My recipe for deployment
Using vllm, u need to manually install transformers>=5.3 to fit new RoPE embedding.
My hardware: RTX3090 + RTX4090
deployment script:
# Enable memory profiler to estimate CUDA graphs v0.19 functionality
export VLLM_MEMORY_PROFILER_ESTIMATE_CUDAGRAPHS=1
export MODEL_NAME="mconcat/Qwopus3.5-27B-v3-FP8-Dynamic"
# Start vLLM with reduced swap space
vllm serve $MODEL_NAME \
--served-model-name vllm/Qwen3.5-27B \
--trust-remote-code \
--tensor-parallel-size 2 \
--max-model-len 219520 \
--gpu-memory-utilization 0.92 \
--enable-auto-tool-choice \
--enable-chunked-prefill \
--enable-prefix-caching \
--max-num-batched-tokens 4096 \
--max-num-seqs 4 \
--kv-cache-dtype fp8 \
--tool-call-parser hermes \
--reasoning-parser qwen3 \
--no-use-tqdm-on-load \
--host 0.0.0.0 \
--port 8000 \
--language-model-only
I feel the stability is a bit improved, the original 27B fail and melfunctioned on tool calling, but this one is fine so far. However i havent try the long context conversation / agentic coding yet. Any one have data on it?
Thanks for sharing!
Quick question β why use --language-model-only? This model supports vision (image-text-to-text).

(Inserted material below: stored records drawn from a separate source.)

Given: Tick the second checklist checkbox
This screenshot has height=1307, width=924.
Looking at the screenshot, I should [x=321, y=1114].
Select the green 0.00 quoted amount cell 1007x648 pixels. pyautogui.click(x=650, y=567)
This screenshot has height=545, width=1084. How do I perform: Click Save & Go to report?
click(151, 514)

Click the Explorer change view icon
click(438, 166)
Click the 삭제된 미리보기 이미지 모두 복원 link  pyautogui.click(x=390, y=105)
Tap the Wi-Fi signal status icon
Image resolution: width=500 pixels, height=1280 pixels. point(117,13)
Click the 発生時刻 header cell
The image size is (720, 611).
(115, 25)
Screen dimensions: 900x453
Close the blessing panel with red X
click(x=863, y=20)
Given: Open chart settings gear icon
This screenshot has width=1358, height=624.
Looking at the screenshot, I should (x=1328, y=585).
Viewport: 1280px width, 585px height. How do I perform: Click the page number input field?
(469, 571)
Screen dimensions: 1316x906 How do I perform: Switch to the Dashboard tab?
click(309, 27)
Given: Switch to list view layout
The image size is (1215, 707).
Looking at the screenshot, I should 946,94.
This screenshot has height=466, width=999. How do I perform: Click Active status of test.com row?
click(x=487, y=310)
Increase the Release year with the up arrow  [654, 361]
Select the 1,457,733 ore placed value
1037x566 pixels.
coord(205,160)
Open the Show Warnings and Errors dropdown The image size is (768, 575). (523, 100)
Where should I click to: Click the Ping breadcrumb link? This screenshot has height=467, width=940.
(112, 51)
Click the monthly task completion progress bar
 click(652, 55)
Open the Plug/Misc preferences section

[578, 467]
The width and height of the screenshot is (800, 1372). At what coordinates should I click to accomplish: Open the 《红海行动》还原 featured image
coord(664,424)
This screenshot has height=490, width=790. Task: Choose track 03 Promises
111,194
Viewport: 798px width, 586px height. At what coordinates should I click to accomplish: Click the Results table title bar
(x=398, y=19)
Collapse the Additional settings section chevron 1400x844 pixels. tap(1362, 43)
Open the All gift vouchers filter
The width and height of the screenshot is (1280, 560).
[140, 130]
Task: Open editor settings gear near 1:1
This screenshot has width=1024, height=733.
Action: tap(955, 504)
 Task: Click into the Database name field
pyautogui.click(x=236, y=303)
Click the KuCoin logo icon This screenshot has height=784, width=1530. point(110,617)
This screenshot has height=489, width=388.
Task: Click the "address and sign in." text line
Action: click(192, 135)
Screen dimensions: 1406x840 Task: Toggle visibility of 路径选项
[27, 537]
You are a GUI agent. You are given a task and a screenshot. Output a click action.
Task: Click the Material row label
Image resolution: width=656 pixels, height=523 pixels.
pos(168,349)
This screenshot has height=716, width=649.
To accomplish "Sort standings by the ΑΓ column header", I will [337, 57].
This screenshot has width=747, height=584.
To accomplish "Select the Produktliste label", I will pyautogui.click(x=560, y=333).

I use the Claude code. After running a few rounds, it would suddenly stop and then say "Continue" before resuming the run.
Thanks for sharing!
Quick question β why use --language-model-only? This model supports vision (image-text-to-text).
Simply ofcaz i dont need the image part, and it can save some RAM by stopping it
I use the Claude code. After running a few rounds, it would suddenly stop and then say "Continue" before resuming the run.
Do you means Claude code will automatically type "Continue" in the text box and let it run? Or you have to manually type "Continue" to let this model run ?